§ Tasks to complete:
(a) From the Hula Palace text, retype the words between "Except for the" and "had salt water.", inclusive.
(b) In the Hula Palace text, on what day did the first of the Hula Palace Salons take place?

§ Text to read:
· · · ·

Except for the urban
location, the Hawaiian Matson Line motif was not very far from the
paradise in our minds & because this show boat of a flat was in the
magical city,
Baghdad-by-the-Bay
we had salt water.
The
City that had
produced many vibrant sub-cultures in the 50’s, 60’s and early 70’s, not
to mention the excitement of Etta dressed as a fluffy chicken singing
Jeannette McDonald’s “San Francisco” on the corner for loose change to
feed homeless boys and bed them.
In
any case we were just its latest Nuevo chichi niche of exotic immigrants
that fell through one of the black holes of make believe eternal
realities on to
The Barbary Coast…!
The first of the
Hula Palace Salons dedicated to the arts was themed with cosmic joy and
took place on Winter Solstice in the Galactic Center constellation of
Ophiuchus. It proved to be such a success & was so
much fun, food fight and all; that we continued for to produce events
with each turn of the sun & moon along with a touch of the Chinese
I Ching thrown in
for guidance.
We searched through
concepts that were the here-&-now of anything juxtaposed, to sing a song
of what was beyond the event horizon into
an immediate
unknown.

· · · ·

§ Raw data:

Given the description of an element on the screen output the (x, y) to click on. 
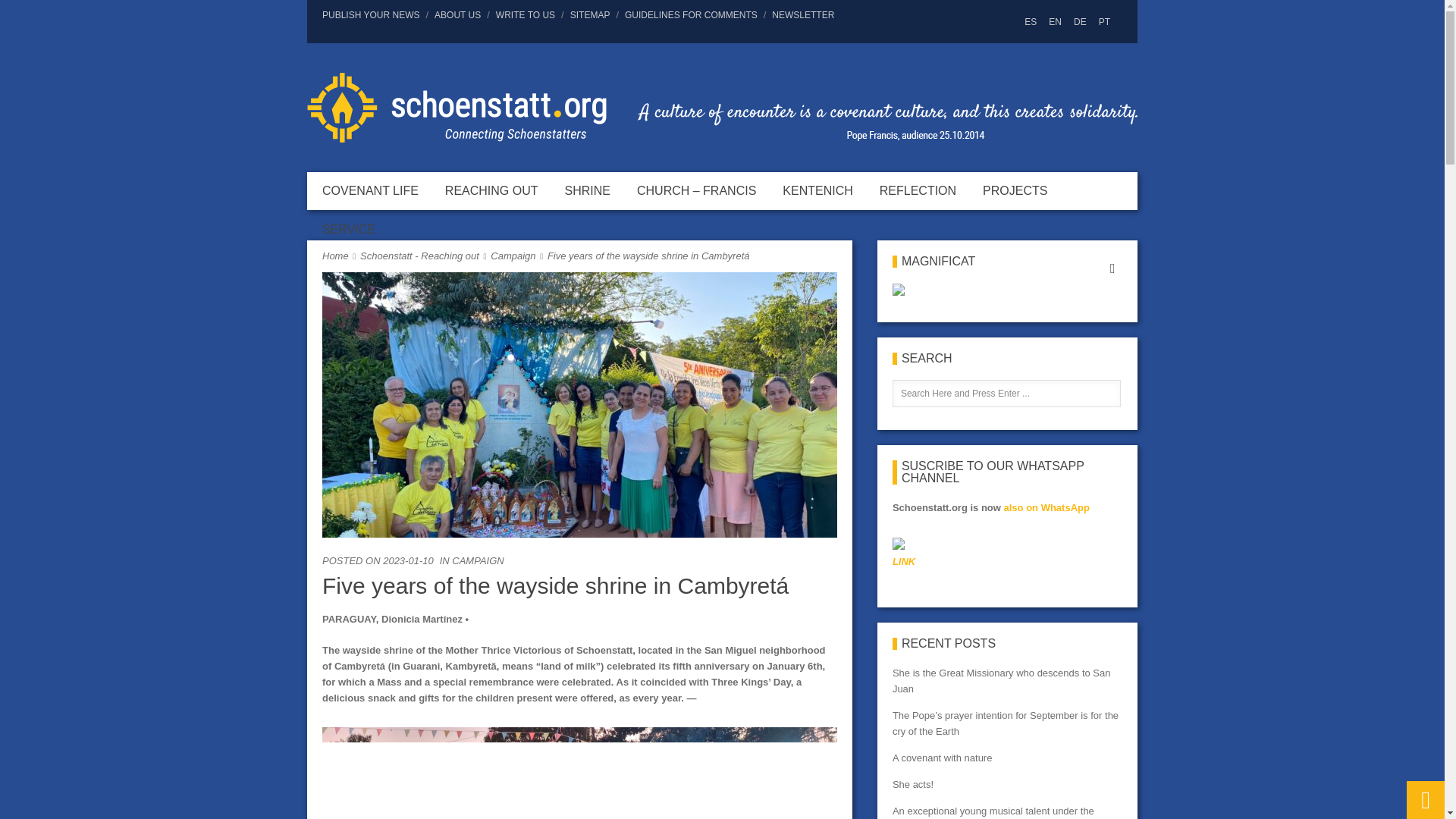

· · · ·

§ Solutions to the tasks:
(a)
Except for the urban
location, the Hawaiian Matson Line motif was not very far from the
paradise in our minds & because this show boat of a flat was in the
magical city,
Baghdad-by-the-Bay
we had salt water.

(b) Winter Solstice.